日本中近世史史料講読で可をとろう

ただし、当ブログは高等教育課程における日本史史料講読の単位修得を保証するものではありません

日本中近世史料を中心に濫読・少読・粗読し、各史料にはできるだけ古文書学に倣い表題をつけ
史料講読で「可」を目指す初学者レベルの歴史学徒として史料を読んでいきます

嘉永元年12月19日阿部正弘宛調所広郷血判状を読む 「西郷どん #3」

此度御家ヲ奉斯候上

清国ト密貿易仕候事

琉球派兵ノ一件軍

勢ノ数ヲ奉偽候事

全テ独断ニ而取行候ニ付

御詫申上候モ行届間

敷事ニ御座候故

以一死大罪ヲ奉謝候

十二月十九日

   調所笑左衛門広郷(血判)

阿部伊勢守正弘様

 

(書き下し文)

このたび御家をかかりたてまつり候うえ、清国と密貿易つかまつり候こと、また琉球派兵の一件、軍勢の数をいつわりたてまつり候こと、すべて独断にて取り行ない候につきおわび申し上げ候も行き届きまじきことにござ候ゆえ、一死をもって大罪を謝したてまつり候

 

 

*御家ヲ奉斯候上:島津家に対してこのような大事を起こしてしまったうえ

 

なお調所広郷について「維新史料綱要データベース」を選び、「調所広郷」で検索すると、さまざまな史料がヒットする。上記血判状は見つからなかった。

 

一言注文をつければ宛名は「阿部伊勢守」で止めておいた方がより本物に見えると思う。ただ視聴者に対して「正弘」まで入れる方がより親切なのだろう。
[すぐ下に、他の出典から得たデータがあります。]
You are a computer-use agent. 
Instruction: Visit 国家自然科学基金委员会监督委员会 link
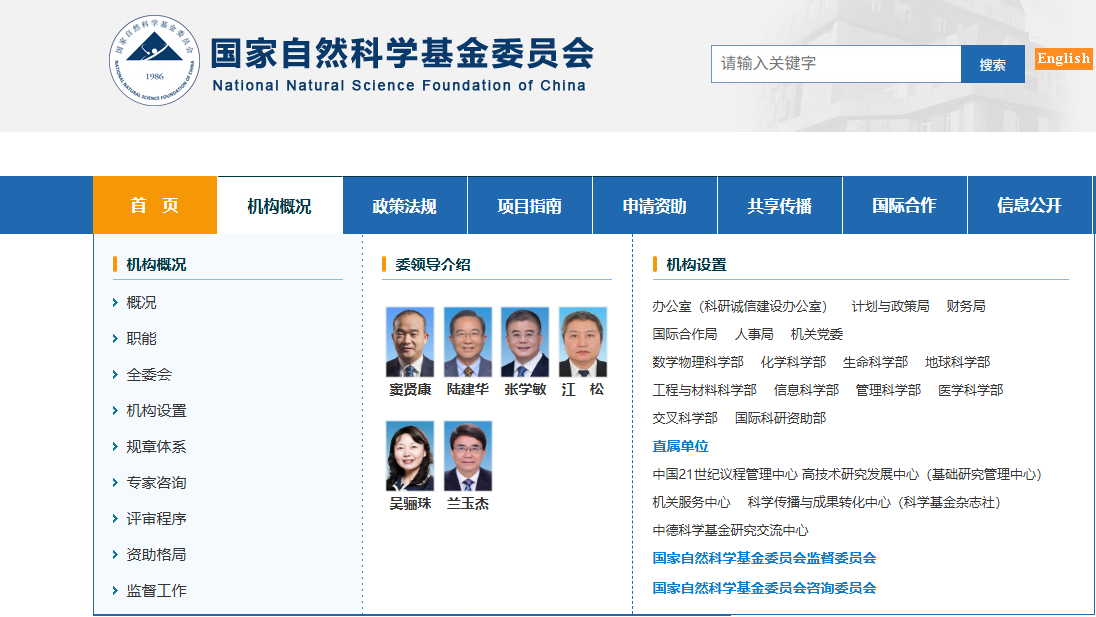point(764,558)
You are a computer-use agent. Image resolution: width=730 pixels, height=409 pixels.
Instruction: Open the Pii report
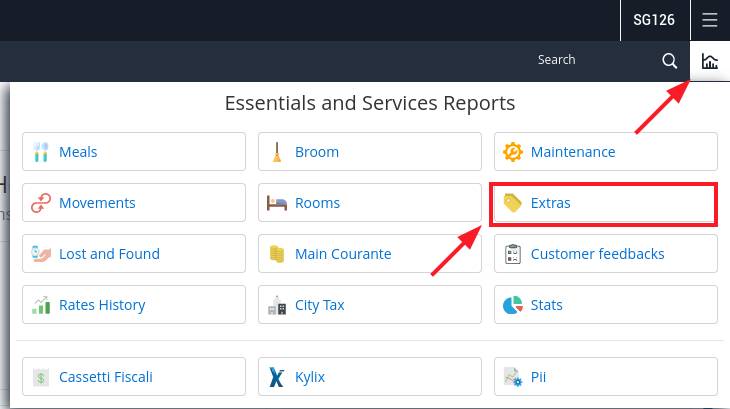tap(606, 377)

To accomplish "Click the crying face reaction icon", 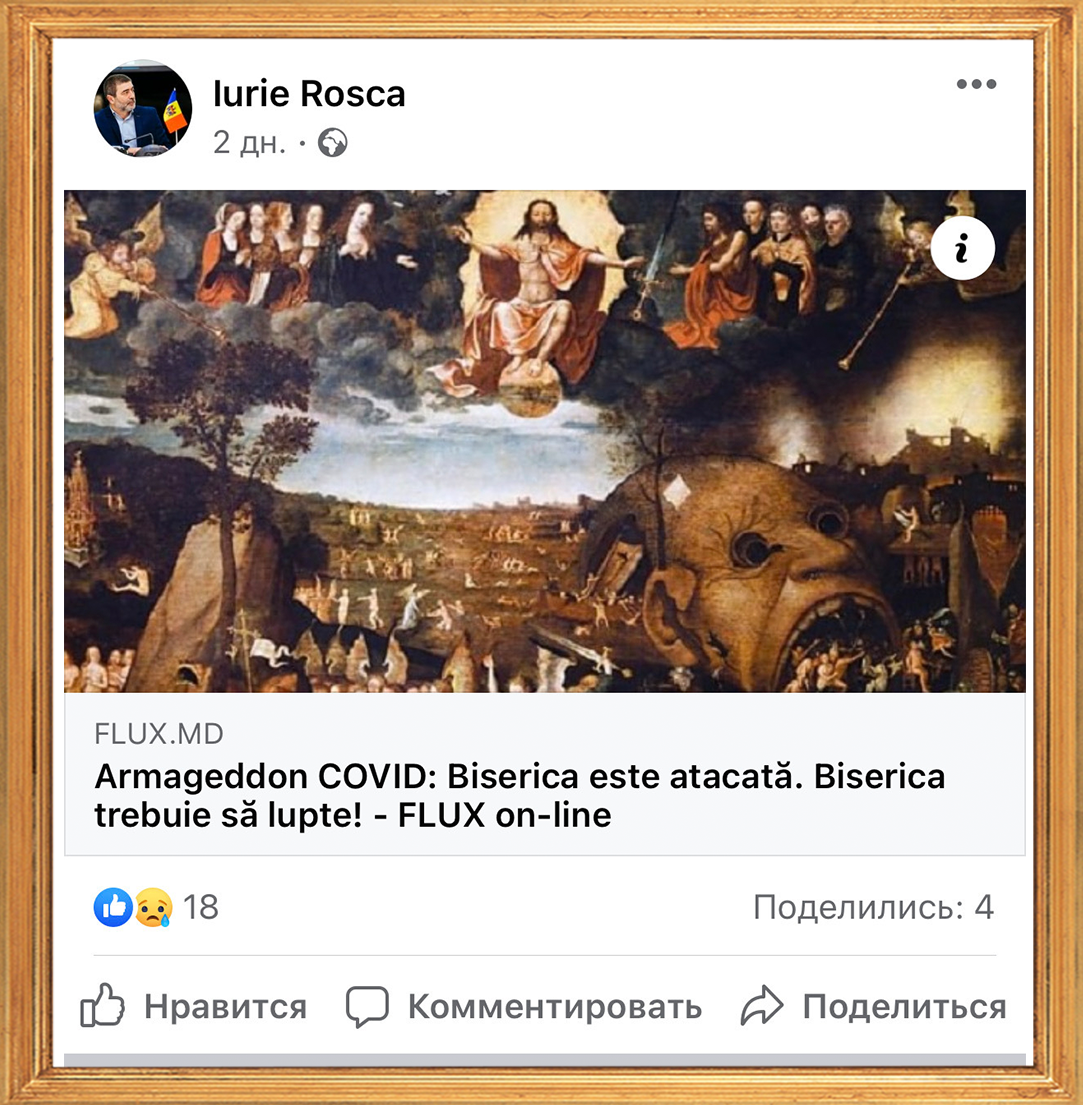I will (153, 907).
再現性や時代性を重んじすぎると不親切だし、諱まで書くとなんだか胡散臭く見えるから不思議だ。

 

東京大学史料編纂所データベース選択画面 

【データベース選択画面】

 

http://wwwap.hi.u-tokyo.ac.jp/ships/shipscontroller

 

ちなみに、数万両レベルになると、千両箱十数箱に及ぶらしい。